In R. v. Thomas (Ont CA, 2025) the Ontario Court of Appeal comments on sentencing ranges:
[4] First, so long as the sentence imposed is fit, a judge does not err by exceeding an established sentencing range, since “sentencing ranges are primarily guidelines, and not hard and fast rules”: R. v. Lacasse, 2015 SCC 64, [2015] 3 S.C.R. 64, at para. 60. The sentence the trial judge imposed is no doubt harsh, but it is not unfit. The trial judge’s decision to impose this sentence reflects the priority that the law requires judges to give to deterrence and denunciation for sexual assault offences. It also heeds the call made by Fairburn A.C.J.O. to judges in R. v. A.J.K., 2022 ONCA 487, 162 O.R. (3d) 721, at para. 72, quoting R. v. Friesen, 2020 SCC 9, [2020] 1 S.C.R. 424, at para. 35, to “chart a new course and bring sentencing ranges into ‘harmony with a new societal understanding of the gravity of certain offences or the degree of responsibility of certain offenders’”.
. R. v. Stephens

In R. v. Stephens (Ont CA, 2024) the Ontario Court of Appeal comments usefully of the concept of 'sentencing range':
[15] Relying on the authorities, the trial judge posited that the range for recidivist firearms offenders was from 6 to 10 years. He referred to the decision of Code J. in R. v. Graham, 2018 ONSC 6817. The appellant says this reflects error. The trial judge did not have the benefit of the more recent decision of this court in R. v. Morris, 2023 ONCA 816, in which Roberts J.A. noted the range to be between 4 and 9 years. The appellant argues that, by referring to an erroneous range of penalty, the trial judge committed an error in principle which commands appellate review.

**Information provided**
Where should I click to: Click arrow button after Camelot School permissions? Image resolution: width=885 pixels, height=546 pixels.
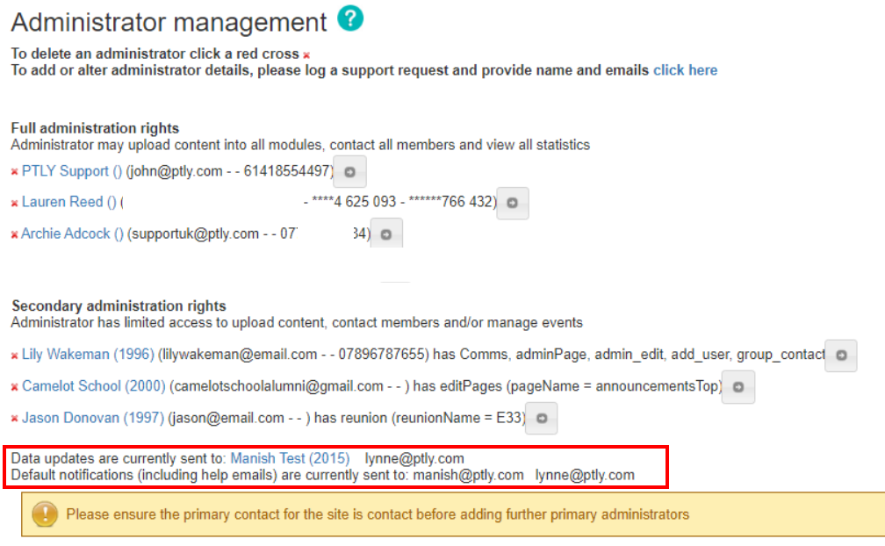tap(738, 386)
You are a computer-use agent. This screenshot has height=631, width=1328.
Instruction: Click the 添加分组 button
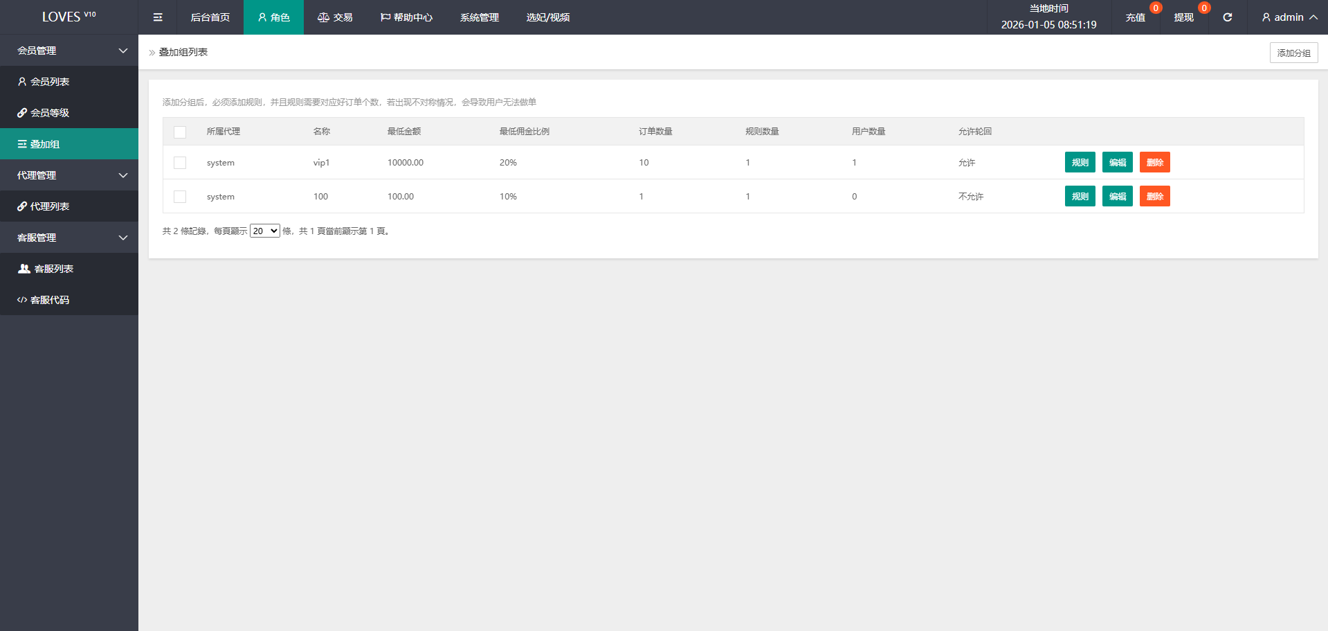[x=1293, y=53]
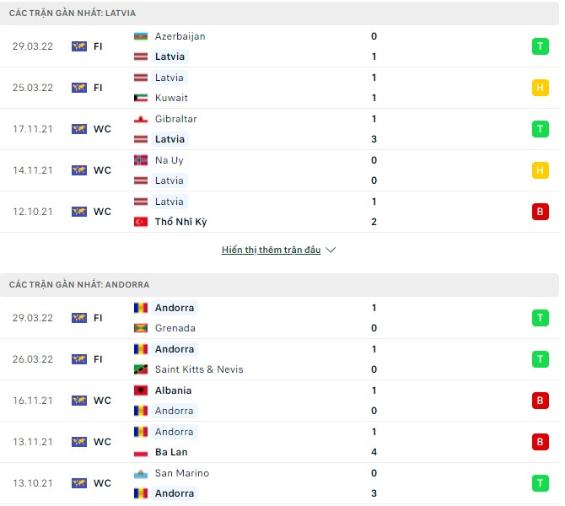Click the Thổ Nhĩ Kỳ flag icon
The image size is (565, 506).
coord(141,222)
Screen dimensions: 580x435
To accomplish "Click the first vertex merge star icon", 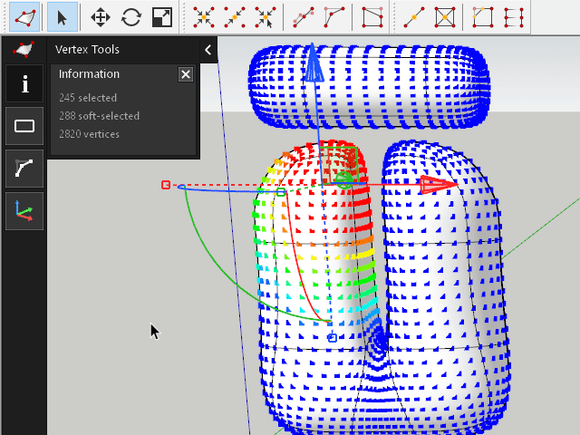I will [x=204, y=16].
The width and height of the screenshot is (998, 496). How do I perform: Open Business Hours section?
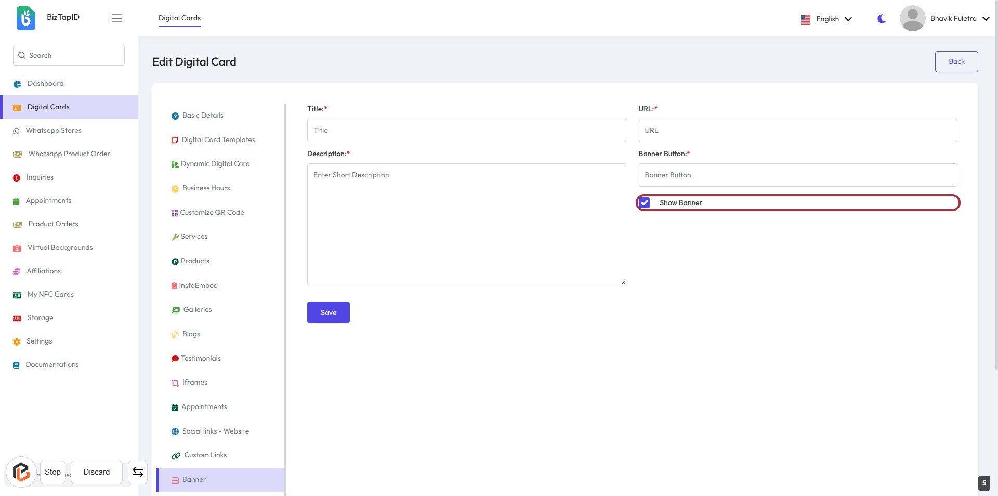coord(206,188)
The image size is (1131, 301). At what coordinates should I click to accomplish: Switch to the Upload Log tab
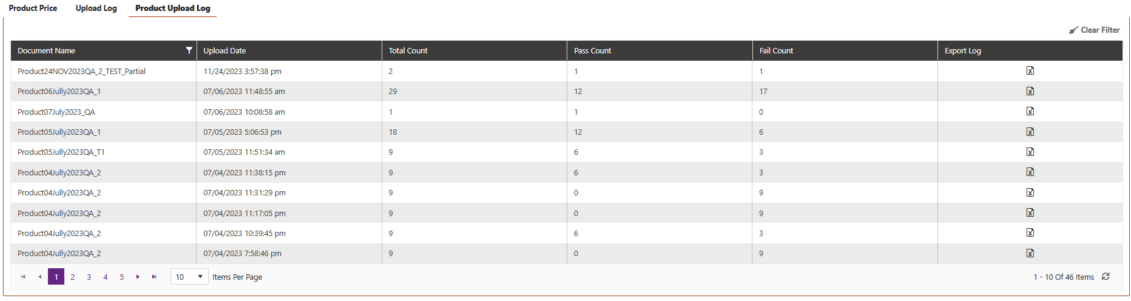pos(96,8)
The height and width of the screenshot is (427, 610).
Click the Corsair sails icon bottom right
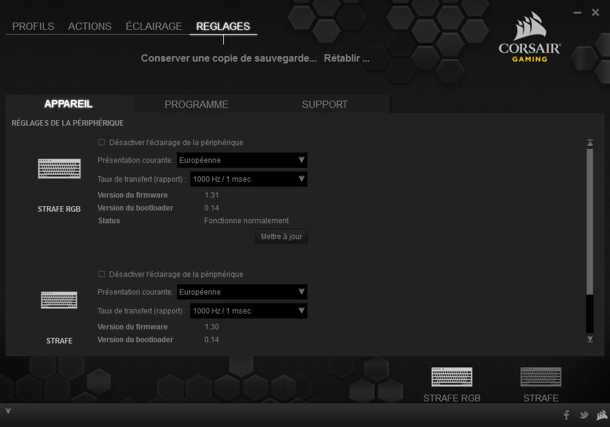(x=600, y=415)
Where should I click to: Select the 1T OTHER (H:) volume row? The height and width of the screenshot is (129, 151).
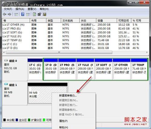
* * *
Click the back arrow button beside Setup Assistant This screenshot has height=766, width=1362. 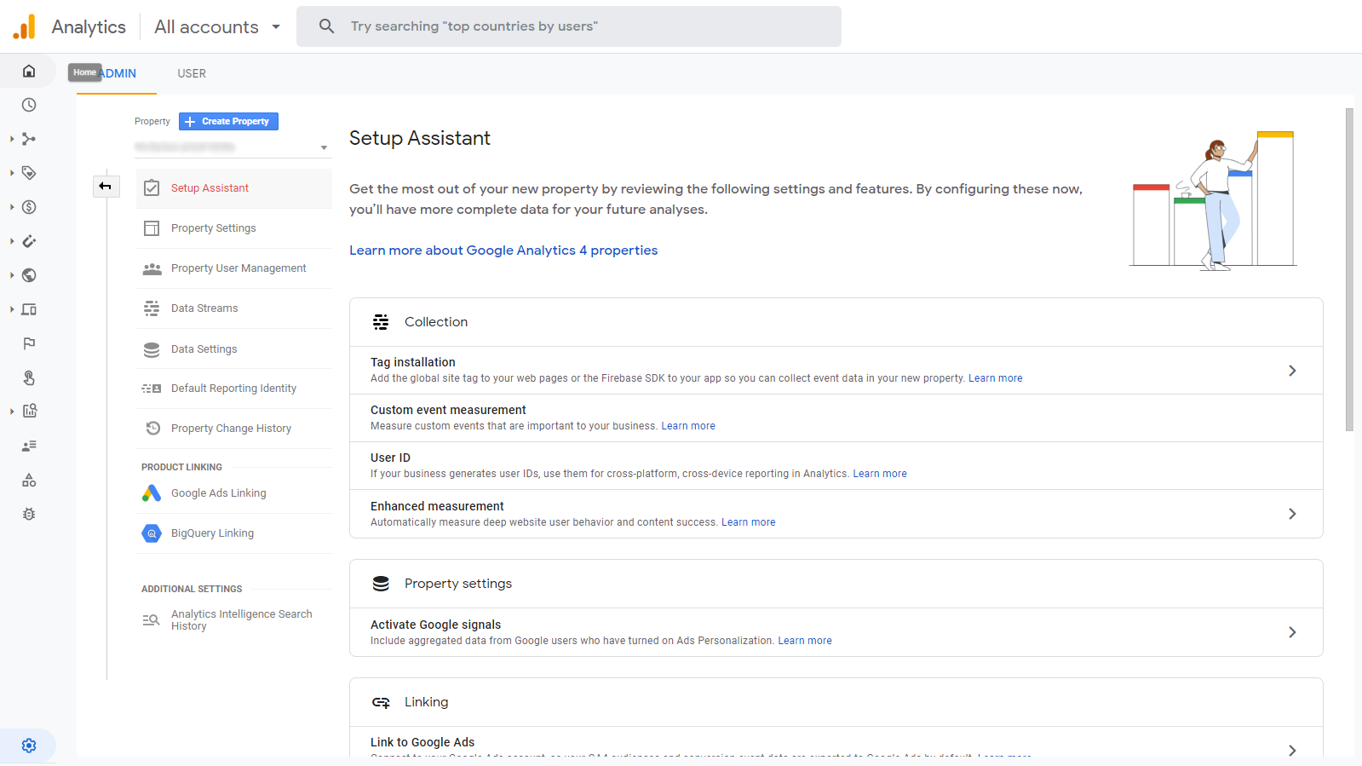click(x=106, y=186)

**Task requirements**
1. Translate this sentence from the passage on sentencing ranges into French: "The sentence the trial judge imposed is no doubt harsh, but it is not unfit."
2. Answer these from the passage on sentencing ranges:
(a) In what year did the Ontario Court of Appeal decide R. v. Thomas?
(b) In R. v. Stephens, what range did the trial judge posit for recidivist firearms offenders?
(c) What range did Roberts J.A. note in R. v. Morris?
3. Continue the passage on sentencing ranges from its last sentence.

**Final results**
1. La peine infligée par le juge du procès est sans doute sévère, mais elle n'est pas inappropriée.

2.
(a) 2025
(b) From 6 to 10 years
(c) Between 4 and 9 years

3.
[16] We begin by noting that a range of sentence is not an inflexible construct. It is designed to offer some measure of fit but is not a straitjacket. In R. v. Parranto, 2021 SCC 46, [2021] 3 S.C.R. 366, the majority of the Supreme Court of Canada observed, at para. 30, that:
Unless a sentence is demonstrably unfit or the sentencing judge made an error in principle that impacts the sentence, an appellate court must not vary the sentence on appeal (paras. 11 and 67). The focus of the demonstrable unfitness inquiry is on whether the sentence is proportionate, not whether the sentencing judge applied the correct starting point, sentencing range or category within a range (Lacasse, at paras. 51 and 53; Friesen, at para. 162).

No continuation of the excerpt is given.